A study published in Frontiers in Neurology has detailed how three well-known longevity-associated compounds affect vascular cognitive impairment (VCI) in a rat model.
A rat model of a common human disease
In bilateral common carotid artery occlusion (BCCAO), the arteries of rats are sutured to reduce blood flow. This mimics arterial occlusion in human beings , which frequently occurs in the elderly and leads to VCI. This disease is only slightly less common than Alzheimer’s disease, and its incidence is gradually increasing .
The researchers go into detail regarding nicotinamide mononucleotide (NMN), metformin, and rapamycin, citing previous studies that have shown positive effects. Metformin has been reported to potentially have effects against Alzheimer’s, Parkinson’s, and Huntington’s . Rapamycin was reported to have effectiveness in a rat model of Alzheimer’s . NMN was reported to have positive effects on Alzheimer’s by mediating one of the important activators involved .
With this prior research and well-known methodology in hand, the researchers began their own rat study, comparing these three compounds against one another along with an undrugged BCCAO group and a group given a sham surgery.
Pretreatment and behavior analysis
Instead of administering any of these compounds to the rats after their arteries were occluded, the researchers chose to administer them every day for two weeks beforehand. Rats in the BCCAO-only group and the rapamycin group had notably less body mass than the sham group, and rats given metformin and NMN had notably more.

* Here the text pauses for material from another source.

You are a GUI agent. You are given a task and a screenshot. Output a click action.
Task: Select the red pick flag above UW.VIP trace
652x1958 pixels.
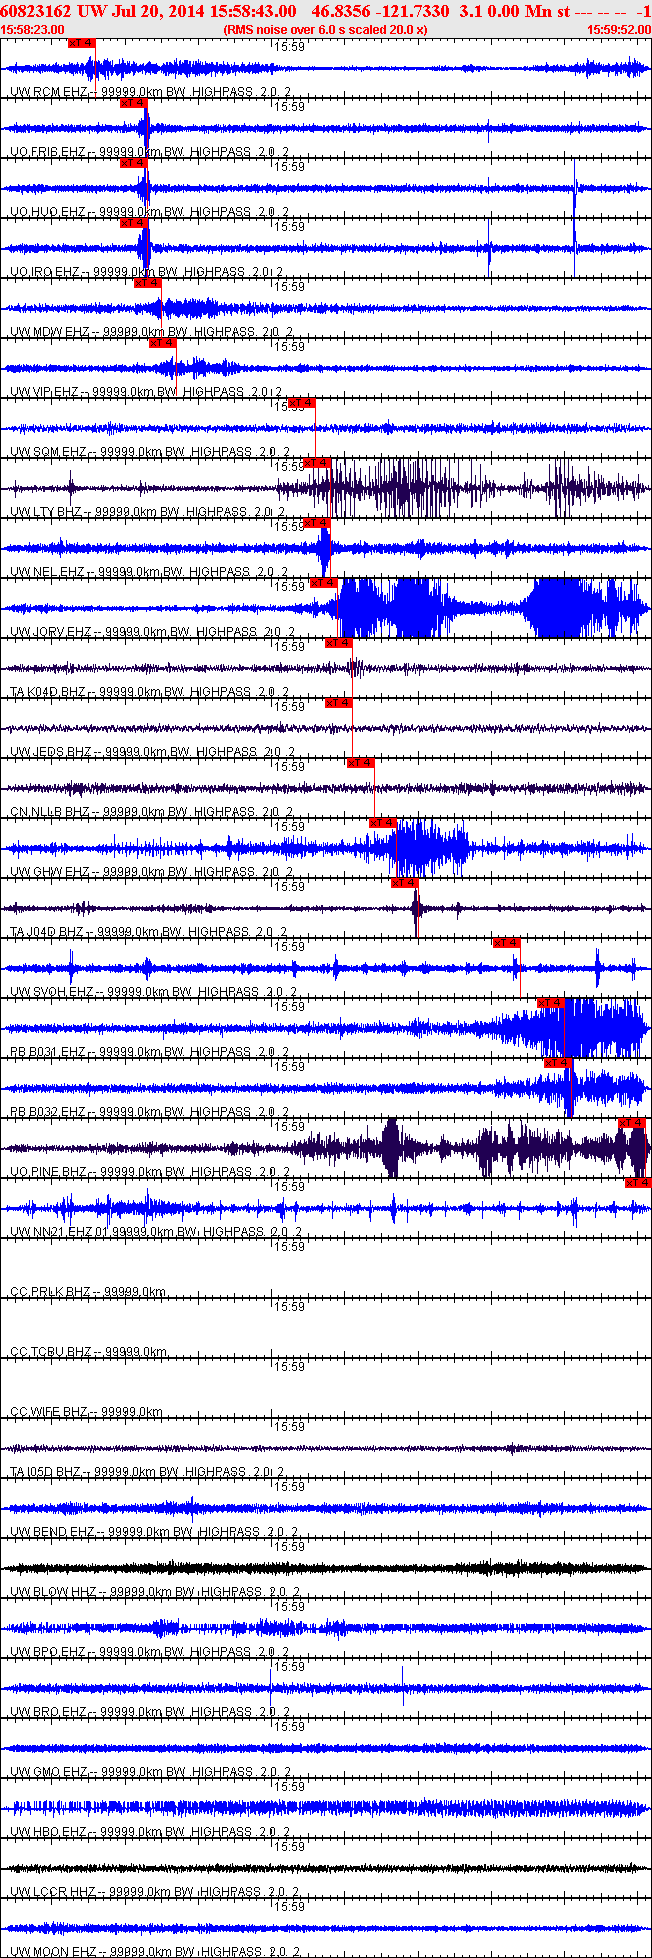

The researchers performed two major cognitive tests on the rats. The novel object recognition test, which judges a rat’s ability to determine whether or not it has seen an object before, was conducted three weeks after the surgery. The BCCAO rats performed poorly on this test compared to the sham group. However, rats given BCCAO along with any of the three tested compounds performed almost as well as rats given the sham surgery.
The Morris water maze test focuses on rats’ ability to find and stay on a platform located underwater, and it was conducted a month after the surgery. Here, the story was similar; rats given BCCAO performed much more poorly than the sham group, although rapamycin seemed to be slightly but not significantly less effective than the other compounds.
Analysis under the microscope
After the cognitive tests, the researchers sacrificed the animals in order to examinine various regions of their brains. While none of the compounds yielded much benefit in the corpus callosum, BCCAO had much less effect on the internal capsule and the striatum in all three treatment groups. The effect of BCCAO on biomarkers for myelin were also greatly ameliorated in all three treatment groups as well.
The microglia were also substantially affected. Iba1+ microglia were dramatically increased after BCCAO but slightly reduced by any treatment. Iba1+ microglia that were also positive for CD68, a marker of the inflammatory M1 macrophage type, were also increased by BCCAO but halved by any treatment. Interestingly, Iba1+ and CD206+ proteins, markers for M2 healing-type macrophages, were not directly increased by BCCAO but were substantially increased by any of the treatments, with NMN doing the most good and rapamycin doing slightly less in this regard.
While strongly conclusive, this study leaves many questions unanswered. All three treatments had very similar effects despite having putatively different mechanisms of action. There was no non-BCCAO group given any of these treatments, which would have been potentially useful data. No combination therapy was given, so we do not know if multiple treatments might have been antagonistic, additive, or even synergistic.
Still, this research is strong enough to raise the question of whether it might be time to engage in human clinical trials of any or all of these compounds. If such trials are successful, the resulting treatment regimen could potentially reduce the incidence or severity of an all-too-common brain disease.